● Tarea
Transcribe completo y sin cambios el texto sobre el cine en Bolivia.

● Texto proporcionado
· · ·

Por: Verónica Córdova
El Día del Cine ha pasado sin pena para los exhibidores de este arte, quienes han recibido a multitudes en las salas cobrando una entrada de Bs 10, y sin gloria para los cineastas bolivianos, quienes probablemente se encontraban persiguiendo contratos publicitarios, escribiendo ilusorios proyectos o dedicándose a cualquier otra cosa que pague el chairo.
Cuesta decirlo, pero tal parece que el arte más esencial de nuestra era, ése que moldea mentes y corazones, que genera la imagen propia y la imagen del otro, que apuntala ideologías e imperios, que mueve trillones de dólares y que se apodera de la imaginación de niños y jóvenes en todo el mundo, ese arte precisamente en Bolivia yace en el más espantoso limbo.

· · ·

● Datos proporcionados
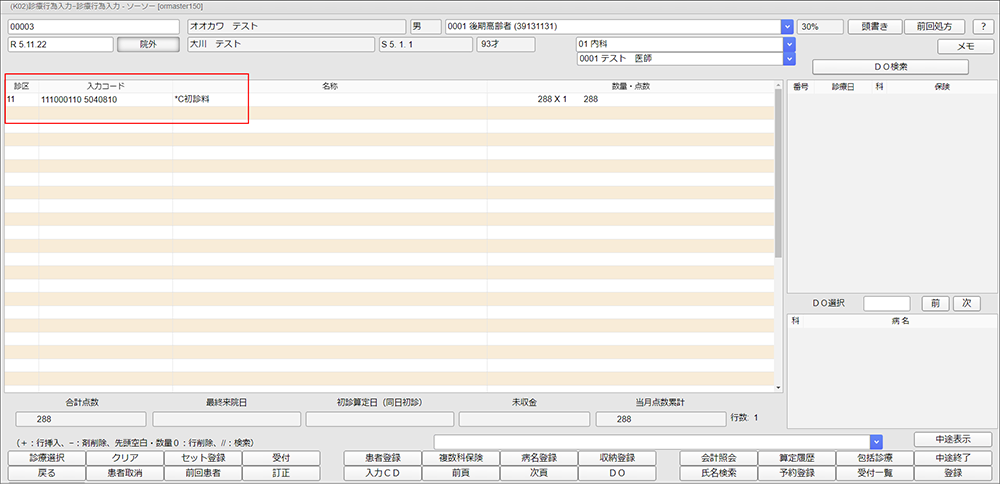Expand the 01 内科 department dropdown
This screenshot has width=1000, height=484.
click(788, 45)
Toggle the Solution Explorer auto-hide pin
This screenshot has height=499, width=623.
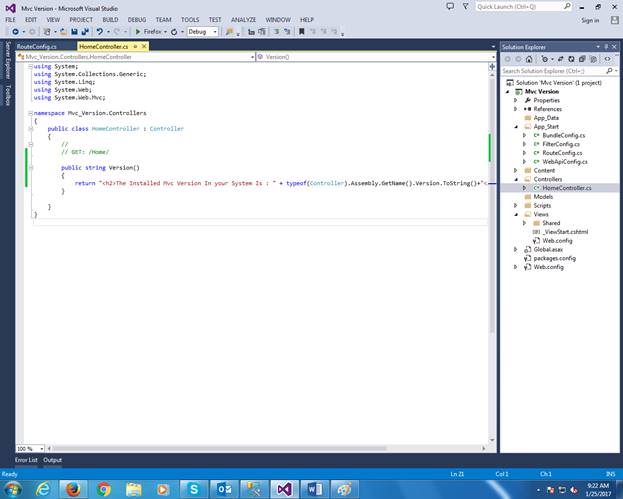604,46
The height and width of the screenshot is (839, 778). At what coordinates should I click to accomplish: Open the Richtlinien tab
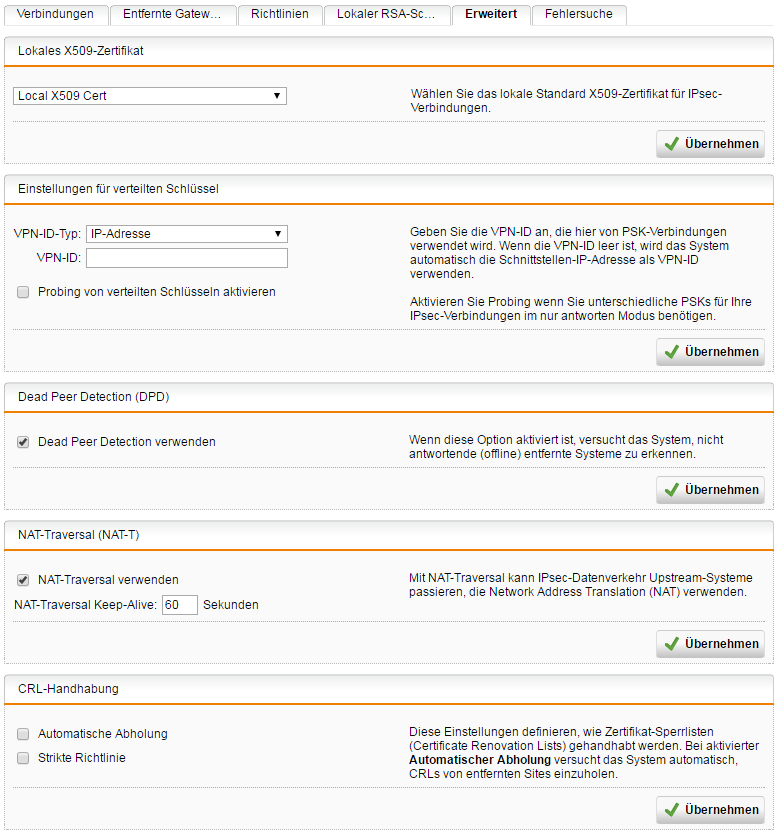tap(281, 14)
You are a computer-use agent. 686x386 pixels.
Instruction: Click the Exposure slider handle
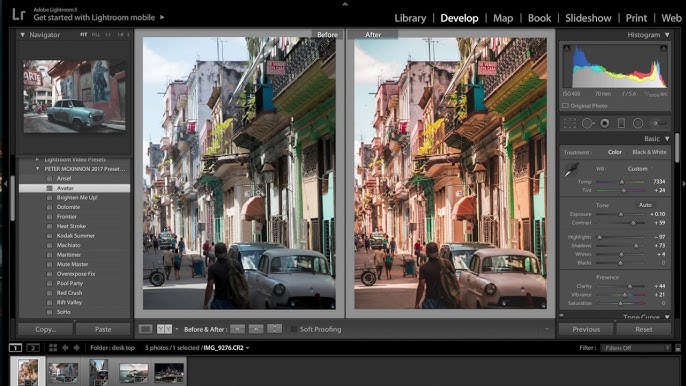pyautogui.click(x=620, y=214)
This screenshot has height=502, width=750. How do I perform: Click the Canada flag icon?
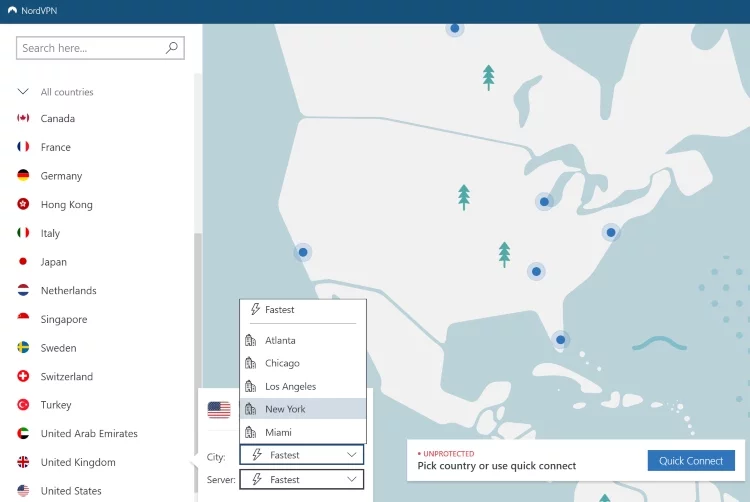(23, 118)
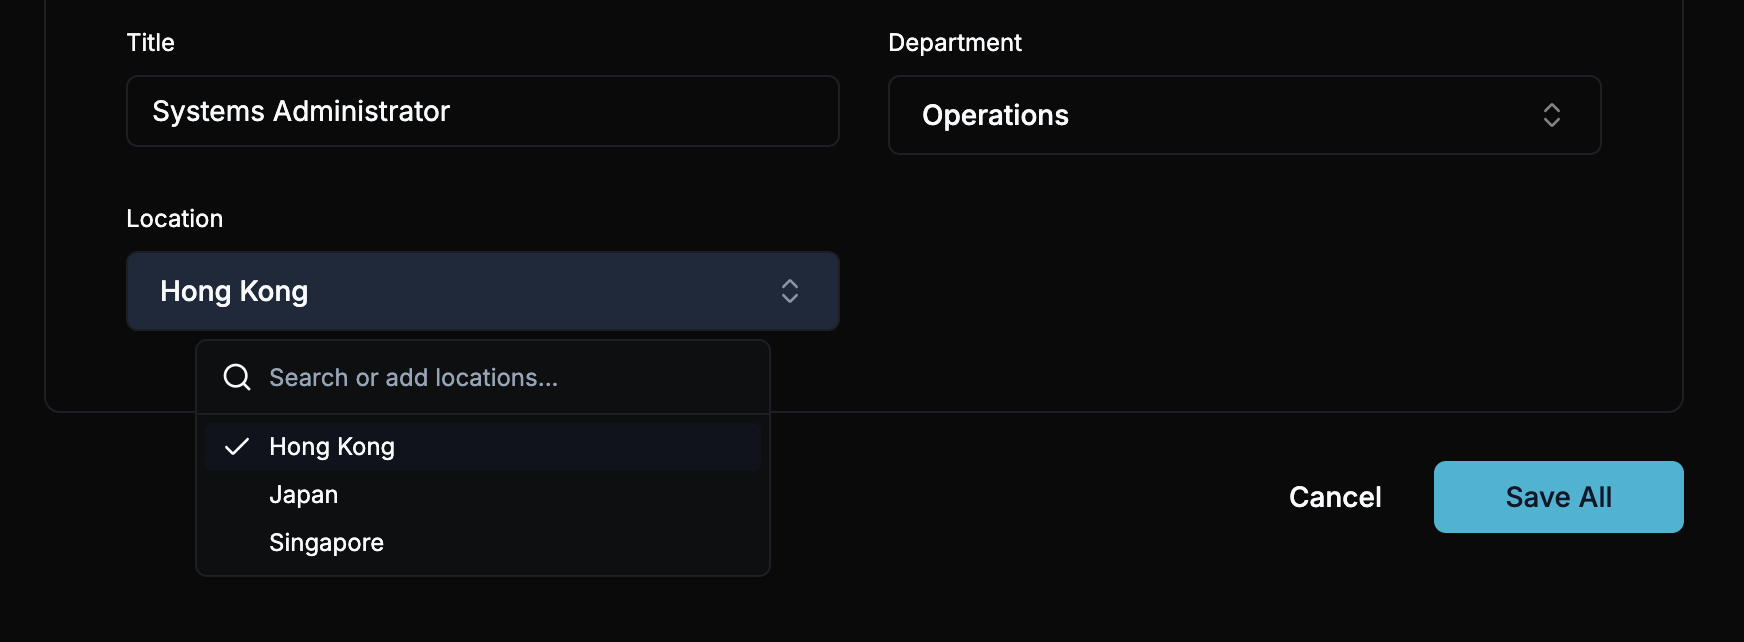The height and width of the screenshot is (642, 1744).
Task: Click the word Administrator in Title field
Action: pos(361,111)
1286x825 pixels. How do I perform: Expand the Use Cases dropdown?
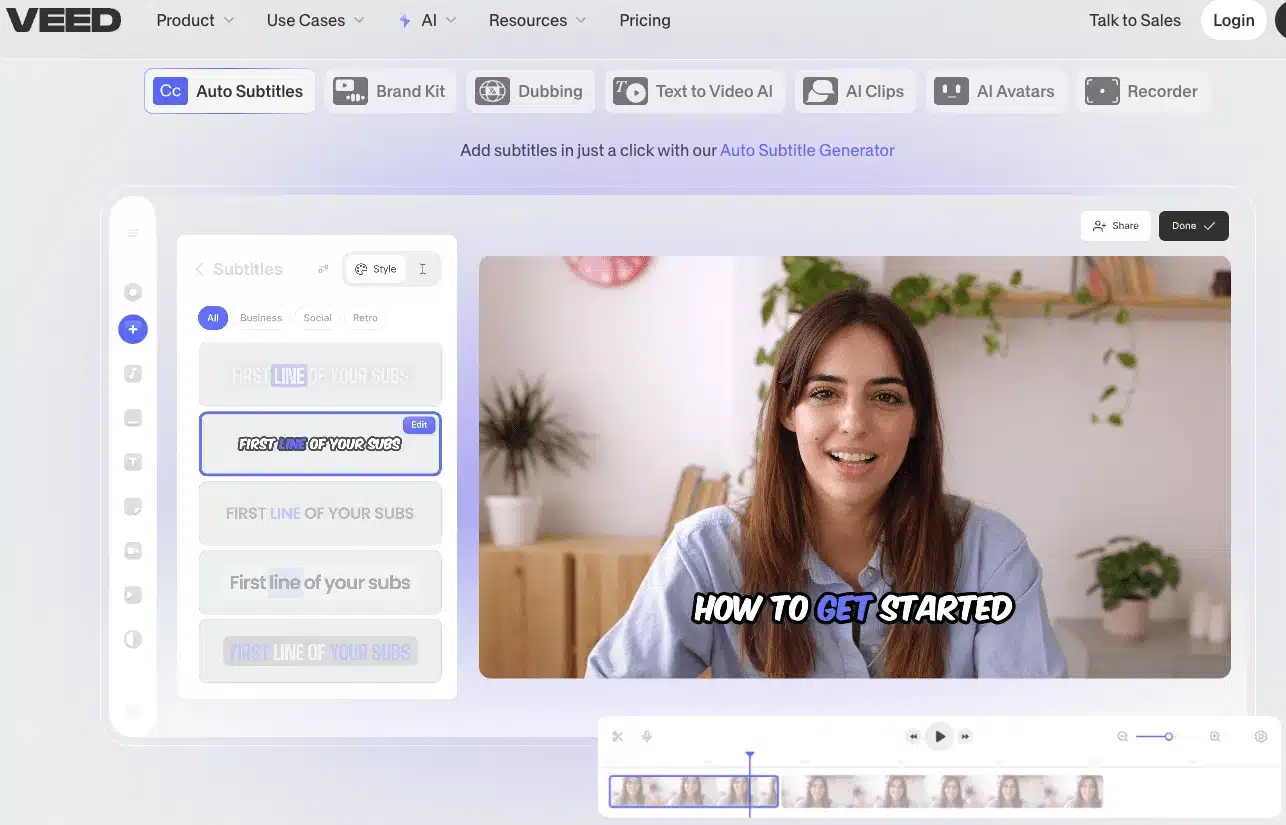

· · ·

● Resultado del ejercicio
Por: Verónica Córdova
El Día del Cine ha pasado sin pena para los exhibidores de este arte, quienes han recibido a multitudes en las salas cobrando una entrada de Bs 10, y sin gloria para los cineastas bolivianos, quienes probablemente se encontraban persiguiendo contratos publicitarios, escribiendo ilusorios proyectos o dedicándose a cualquier otra cosa que pague el chairo.
Cuesta decirlo, pero tal parece que el arte más esencial de nuestra era, ése que moldea mentes y corazones, que genera la imagen propia y la imagen del otro, que apuntala ideologías e imperios, que mueve trillones de dólares y que se apodera de la imaginación de niños y jóvenes en todo el mundo, ese arte precisamente en Bolivia yace en el más espantoso limbo.